* WRITTEN TASK
Repeat the rows verbatim, starting with the line that contains "What do you see at coordinates (62, 430)" and continuing through the line that contains "(355, 604).", with both of those lines included.

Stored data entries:
· · · · ·

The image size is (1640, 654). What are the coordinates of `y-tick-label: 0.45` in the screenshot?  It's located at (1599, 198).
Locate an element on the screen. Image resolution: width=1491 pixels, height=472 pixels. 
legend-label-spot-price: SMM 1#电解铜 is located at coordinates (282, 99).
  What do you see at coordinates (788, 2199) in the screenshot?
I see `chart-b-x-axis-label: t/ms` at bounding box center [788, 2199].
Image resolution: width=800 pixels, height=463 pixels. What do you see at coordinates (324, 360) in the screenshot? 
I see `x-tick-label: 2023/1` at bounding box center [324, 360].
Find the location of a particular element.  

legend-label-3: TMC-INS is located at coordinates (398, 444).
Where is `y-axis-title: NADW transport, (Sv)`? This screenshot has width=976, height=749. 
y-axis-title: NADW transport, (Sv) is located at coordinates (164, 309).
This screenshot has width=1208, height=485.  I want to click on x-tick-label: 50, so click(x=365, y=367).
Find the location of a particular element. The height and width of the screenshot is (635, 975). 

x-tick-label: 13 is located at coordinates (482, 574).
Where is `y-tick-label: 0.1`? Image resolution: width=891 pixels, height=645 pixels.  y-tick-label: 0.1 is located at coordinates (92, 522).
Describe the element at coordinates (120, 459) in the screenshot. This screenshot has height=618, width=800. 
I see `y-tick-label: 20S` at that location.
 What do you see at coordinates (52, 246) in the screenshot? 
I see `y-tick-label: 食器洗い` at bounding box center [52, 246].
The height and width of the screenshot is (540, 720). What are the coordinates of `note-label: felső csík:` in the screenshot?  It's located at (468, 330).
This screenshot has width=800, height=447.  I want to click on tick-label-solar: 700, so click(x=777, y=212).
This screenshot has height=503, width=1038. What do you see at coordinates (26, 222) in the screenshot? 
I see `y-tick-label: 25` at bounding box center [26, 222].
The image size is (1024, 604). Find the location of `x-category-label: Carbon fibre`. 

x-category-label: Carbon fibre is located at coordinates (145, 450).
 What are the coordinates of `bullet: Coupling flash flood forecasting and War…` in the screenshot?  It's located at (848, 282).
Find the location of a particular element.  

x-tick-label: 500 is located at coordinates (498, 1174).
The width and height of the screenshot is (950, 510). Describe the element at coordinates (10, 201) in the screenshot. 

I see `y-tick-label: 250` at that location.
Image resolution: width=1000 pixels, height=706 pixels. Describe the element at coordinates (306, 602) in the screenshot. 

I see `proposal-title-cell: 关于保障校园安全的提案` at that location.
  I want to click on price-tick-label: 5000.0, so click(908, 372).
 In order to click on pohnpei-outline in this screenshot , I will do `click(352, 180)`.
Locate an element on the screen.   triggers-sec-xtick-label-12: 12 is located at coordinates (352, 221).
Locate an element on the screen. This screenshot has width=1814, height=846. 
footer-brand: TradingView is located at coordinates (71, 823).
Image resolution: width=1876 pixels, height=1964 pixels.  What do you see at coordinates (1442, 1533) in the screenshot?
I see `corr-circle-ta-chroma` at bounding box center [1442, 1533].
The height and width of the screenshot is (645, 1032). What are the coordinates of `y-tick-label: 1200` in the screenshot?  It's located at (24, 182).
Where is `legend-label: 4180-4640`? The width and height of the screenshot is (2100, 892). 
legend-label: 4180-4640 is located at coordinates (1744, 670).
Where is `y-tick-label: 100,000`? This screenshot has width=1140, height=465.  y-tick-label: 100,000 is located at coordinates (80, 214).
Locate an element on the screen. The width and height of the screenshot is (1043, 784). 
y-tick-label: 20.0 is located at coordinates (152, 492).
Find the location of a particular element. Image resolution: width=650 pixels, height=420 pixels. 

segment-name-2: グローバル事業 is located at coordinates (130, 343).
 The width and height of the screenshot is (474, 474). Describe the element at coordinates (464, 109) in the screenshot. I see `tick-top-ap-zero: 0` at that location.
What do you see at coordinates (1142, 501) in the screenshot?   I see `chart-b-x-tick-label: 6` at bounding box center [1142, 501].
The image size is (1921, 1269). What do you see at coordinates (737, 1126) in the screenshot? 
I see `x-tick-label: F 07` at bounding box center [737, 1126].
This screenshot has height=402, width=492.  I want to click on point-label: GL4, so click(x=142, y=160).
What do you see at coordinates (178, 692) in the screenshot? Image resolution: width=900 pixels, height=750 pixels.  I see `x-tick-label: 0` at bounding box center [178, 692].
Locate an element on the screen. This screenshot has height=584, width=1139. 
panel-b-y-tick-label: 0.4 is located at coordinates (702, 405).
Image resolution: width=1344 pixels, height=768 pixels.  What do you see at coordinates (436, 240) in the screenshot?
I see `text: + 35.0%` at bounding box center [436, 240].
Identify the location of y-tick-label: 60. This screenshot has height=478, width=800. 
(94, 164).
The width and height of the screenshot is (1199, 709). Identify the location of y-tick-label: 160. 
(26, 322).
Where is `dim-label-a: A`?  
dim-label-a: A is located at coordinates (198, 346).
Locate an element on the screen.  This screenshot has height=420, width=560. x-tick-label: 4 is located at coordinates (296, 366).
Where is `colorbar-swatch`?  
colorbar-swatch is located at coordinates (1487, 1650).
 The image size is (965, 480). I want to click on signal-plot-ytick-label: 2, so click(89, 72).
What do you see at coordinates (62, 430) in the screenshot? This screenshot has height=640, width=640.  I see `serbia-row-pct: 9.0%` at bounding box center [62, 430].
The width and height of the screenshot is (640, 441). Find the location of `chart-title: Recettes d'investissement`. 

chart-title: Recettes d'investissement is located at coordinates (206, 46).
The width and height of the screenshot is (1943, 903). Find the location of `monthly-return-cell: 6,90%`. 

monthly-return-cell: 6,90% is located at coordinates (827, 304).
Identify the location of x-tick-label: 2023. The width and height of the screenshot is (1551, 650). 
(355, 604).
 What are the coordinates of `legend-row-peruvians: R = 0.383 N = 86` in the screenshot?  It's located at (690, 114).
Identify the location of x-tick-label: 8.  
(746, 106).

· · · · ·

* SOLUTION FOR THIS EXERCISE
What do you see at coordinates (62, 430) in the screenshot? This screenshot has height=640, width=640.  I see `serbia-row-pct: 9.0%` at bounding box center [62, 430].
The width and height of the screenshot is (640, 441). Find the location of `chart-title: Recettes d'investissement`. 

chart-title: Recettes d'investissement is located at coordinates (206, 46).
The width and height of the screenshot is (1943, 903). Find the location of `monthly-return-cell: 6,90%`. 

monthly-return-cell: 6,90% is located at coordinates (827, 304).
Identify the location of x-tick-label: 2023. The width and height of the screenshot is (1551, 650). 
(355, 604).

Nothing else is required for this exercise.